### Material provided

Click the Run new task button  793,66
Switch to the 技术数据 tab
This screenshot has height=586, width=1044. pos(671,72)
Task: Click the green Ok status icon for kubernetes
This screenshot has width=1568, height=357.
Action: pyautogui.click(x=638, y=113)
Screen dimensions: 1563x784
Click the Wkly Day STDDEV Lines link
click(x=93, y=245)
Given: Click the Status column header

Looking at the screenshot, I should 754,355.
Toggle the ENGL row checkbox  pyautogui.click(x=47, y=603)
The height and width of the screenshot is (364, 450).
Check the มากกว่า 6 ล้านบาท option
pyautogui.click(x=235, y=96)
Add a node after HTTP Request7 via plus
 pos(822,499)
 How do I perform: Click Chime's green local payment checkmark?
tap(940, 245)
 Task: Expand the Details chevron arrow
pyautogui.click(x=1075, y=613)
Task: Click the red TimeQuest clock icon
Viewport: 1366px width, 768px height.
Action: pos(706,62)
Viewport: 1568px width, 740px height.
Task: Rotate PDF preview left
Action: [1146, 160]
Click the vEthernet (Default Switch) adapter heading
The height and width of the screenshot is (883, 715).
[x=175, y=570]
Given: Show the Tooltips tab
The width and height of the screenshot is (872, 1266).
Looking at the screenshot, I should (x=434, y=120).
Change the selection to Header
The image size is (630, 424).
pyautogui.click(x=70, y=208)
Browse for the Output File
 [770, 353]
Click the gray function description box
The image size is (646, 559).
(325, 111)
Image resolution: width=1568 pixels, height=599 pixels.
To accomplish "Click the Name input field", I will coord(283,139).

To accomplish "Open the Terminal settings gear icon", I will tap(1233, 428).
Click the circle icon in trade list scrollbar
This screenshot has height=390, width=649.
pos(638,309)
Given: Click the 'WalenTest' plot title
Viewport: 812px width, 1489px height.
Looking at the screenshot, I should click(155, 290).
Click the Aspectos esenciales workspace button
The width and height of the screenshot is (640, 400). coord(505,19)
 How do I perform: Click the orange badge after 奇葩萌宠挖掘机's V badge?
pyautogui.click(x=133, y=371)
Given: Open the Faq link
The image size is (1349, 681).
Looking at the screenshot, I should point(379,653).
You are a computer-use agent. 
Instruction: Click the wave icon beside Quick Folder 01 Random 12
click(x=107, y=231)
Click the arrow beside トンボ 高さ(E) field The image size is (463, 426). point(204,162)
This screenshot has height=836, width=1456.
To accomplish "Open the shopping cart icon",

### Goal
Retype the rows exactly as they appear, starting at the line containing "Switch to the 技术数据 tab" and ending at the line containing "pyautogui.click(x=133, y=371)", with both of those lines included.

### Full solution
Switch to the 技术数据 tab
This screenshot has height=586, width=1044. pos(671,72)
Task: Click the green Ok status icon for kubernetes
This screenshot has width=1568, height=357.
Action: pyautogui.click(x=638, y=113)
Screen dimensions: 1563x784
Click the Wkly Day STDDEV Lines link
click(x=93, y=245)
Given: Click the Status column header

Looking at the screenshot, I should 754,355.
Toggle the ENGL row checkbox  pyautogui.click(x=47, y=603)
The height and width of the screenshot is (364, 450).
Check the มากกว่า 6 ล้านบาท option
pyautogui.click(x=235, y=96)
Add a node after HTTP Request7 via plus
 pos(822,499)
 How do I perform: Click Chime's green local payment checkmark?
tap(940, 245)
 Task: Expand the Details chevron arrow
pyautogui.click(x=1075, y=613)
Task: Click the red TimeQuest clock icon
Viewport: 1366px width, 768px height.
Action: pos(706,62)
Viewport: 1568px width, 740px height.
Task: Rotate PDF preview left
Action: [1146, 160]
Click the vEthernet (Default Switch) adapter heading
The height and width of the screenshot is (883, 715).
[x=175, y=570]
Given: Show the Tooltips tab
The width and height of the screenshot is (872, 1266).
Looking at the screenshot, I should (x=434, y=120).
Change the selection to Header
The image size is (630, 424).
pyautogui.click(x=70, y=208)
Browse for the Output File
 [770, 353]
Click the gray function description box
The image size is (646, 559).
(325, 111)
Image resolution: width=1568 pixels, height=599 pixels.
To accomplish "Click the Name input field", I will coord(283,139).

To accomplish "Open the Terminal settings gear icon", I will tap(1233, 428).
Click the circle icon in trade list scrollbar
This screenshot has height=390, width=649.
pos(638,309)
Given: Click the 'WalenTest' plot title
Viewport: 812px width, 1489px height.
Looking at the screenshot, I should click(155, 290).
Click the Aspectos esenciales workspace button
The width and height of the screenshot is (640, 400). coord(505,19)
 How do I perform: Click the orange badge after 奇葩萌宠挖掘机's V badge?
pyautogui.click(x=133, y=371)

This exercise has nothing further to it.